Topcareer.Id – Perasaan takut yang intens saat kamu melihat Sundel Bolong sedang menakuti korbannya, mungkin sebenarnya baik untuk menurunkan stres kamu. Tapi kabar buruknya, ada sisi buruknya juga.
Para peneliti melaporkan bahwa beberapa orang, merasakan hal yang sebaliknya saat menonton horor. Karena tidak semua orang nyaman dengan rasa takut.
“Ini disebut ‘paradoks horor’,” jelas peneliti Dr. Ramnarine Boodoo, psikiater anak di Milton S. Hershey Medical Center Penn State Health.
“Karena orang umumnya mencoba menghindari hal-hal yang membuat mereka tidak nyaman. Jadi mengapa orang menikmatinya? hal-hal seperti film horor yang benar-benar aneh?”
Boodoo mengatakan, satu teori membantu mengatasi pertanyaan tersebut. Yakni bahwa manusia dilengkapi dengan mekanisme bawah sadar yang tertanam, yang membantu mereka merespons stres, yang terhubung sejak saat bahaya mungkin ada di luar.
Saat menonton horor, akan ada aktivasi dari apa yang disebut sistem saraf simpatik, yang dapat menyebabkan hal-hal seperti peningkatan detak jantung, dan laju pernapasan.
“Kadang-kadang bisa menyebabkan perasaan mual yang sangat buruk. Berkeringat. Ini sering seperti serangan panik.” Tambah Boodoo, seperti dikutip dari UPI News.
Itu mungkin bagus, karena bagi sebagian orang, memiliki mekanisme fight-or-flight yang dijalankan tanpa bahaya yang sebenarnya, adalah sesuatu yang menyenangkan. Mirip dengan naik roller coaster.
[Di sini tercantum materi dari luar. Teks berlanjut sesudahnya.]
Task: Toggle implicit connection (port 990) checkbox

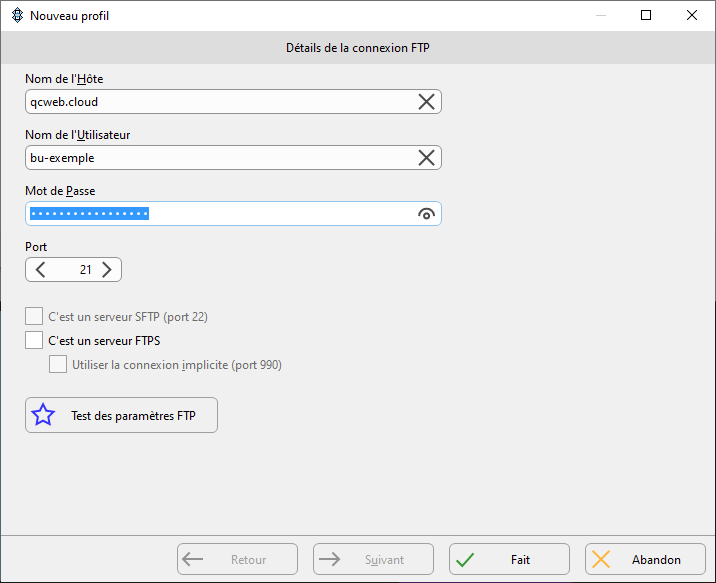Action: 58,364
Bahkan, film horor mungkin bisa membantu kemampuan seseorang, untuk mengatasi situasi stres di kehidupan nyata.
“Pengalaman ini juga dapat memberikan jenis terapi paparan, mengurangi rasa takut dari waktu ke waktu,” kata peneliti Hannah Nam, seorang mahasiswa kedokteran tahun ketiga di Penn State College of Medicine.
“Anda dapat menerapkan taktik ini ke skenario kehidupan nyata,” kata Nam dalam rilisnya. “Saya juga menemukan bahwa itu bisa menjadi bentuk penghilang stres bagi sebagian orang.”
Bagi sebagian orang, ini dapat membantu menghilangkan stres, seperti selama puncak pandemi, ketika jumlah penonton film menakutkan meningkat. Tapi bagi orang lain, itu bisa berarti lain.
“Banyak penelitian telah menunjukkan bahwa paparan langsung yang konsisten – terutama di kalangan anak muda – terhadap materi grafis, mengurangi empati dan meningkatkan agresi,” kata Boodoo.
“Jadi, kita benar-benar harus berhati-hati dengan seberapa banyak paparan yang kita miliki terhadap stimulus semacam ini.”
Banyak orang memiliki ambang trauma yang lebih rendah, baik karena memang begitu adanya, atau karena pengalaman trauma masa lalu. Ini mungkin termasuk orang yang memiliki gangguan kecemasan atau masalah kontrol impuls, serta gangguan jantung atau pernapasan.
Boodoo dan Nam menyarankan, untuk berempati kepada sesama penonton film, dan memastikan semua orang merasa nyaman, serta tidak ada yang harus membuktikan keberanian mereka.